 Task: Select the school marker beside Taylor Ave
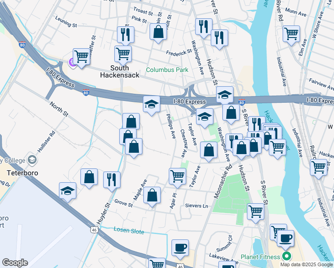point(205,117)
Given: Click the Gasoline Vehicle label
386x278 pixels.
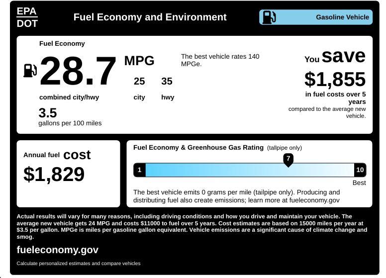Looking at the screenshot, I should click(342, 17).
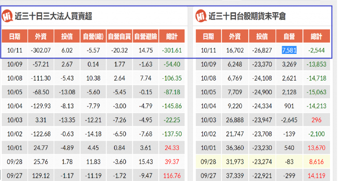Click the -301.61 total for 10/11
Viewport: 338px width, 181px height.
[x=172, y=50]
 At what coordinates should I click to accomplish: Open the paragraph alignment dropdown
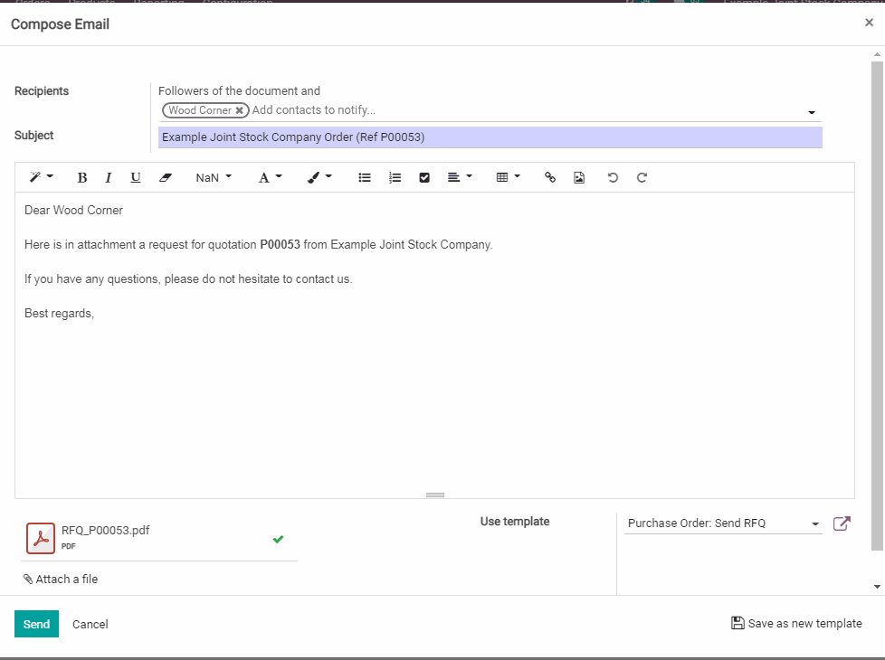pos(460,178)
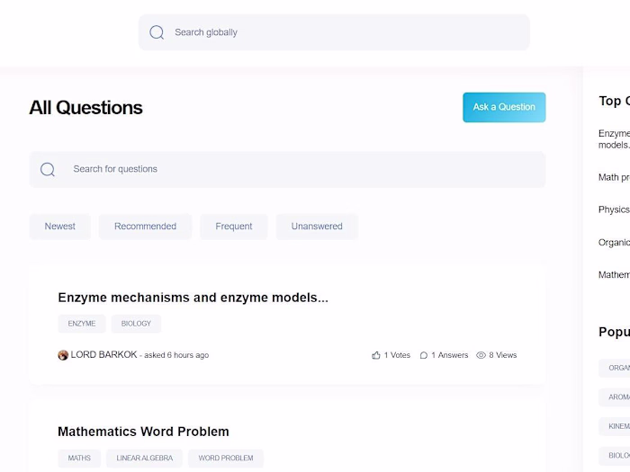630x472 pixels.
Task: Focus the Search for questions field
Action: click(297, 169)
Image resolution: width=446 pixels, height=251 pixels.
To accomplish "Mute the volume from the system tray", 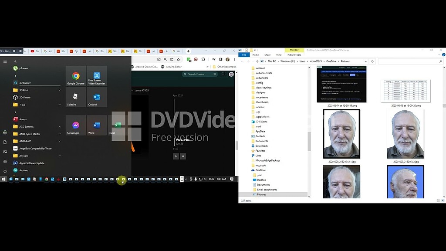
● ● ● ● ● ● ●
» Directions for this task:
Word for word, return the material above; the pictures stay out.

» Your response:
 Task: Select the school marker beside Taylor Ave
point(205,117)
Given: Click the Gasoline Vehicle label
386x278 pixels.
Looking at the screenshot, I should click(342, 17).
Click the -301.61 total for 10/11
Viewport: 338px width, 181px height.
[x=172, y=50]
 At what coordinates should I click to accomplish: Open the paragraph alignment dropdown
pos(460,178)
630x472 pixels.
Task: Focus the Search for questions field
Action: click(297, 169)
Image resolution: width=446 pixels, height=251 pixels.
To accomplish "Mute the volume from the system tray", 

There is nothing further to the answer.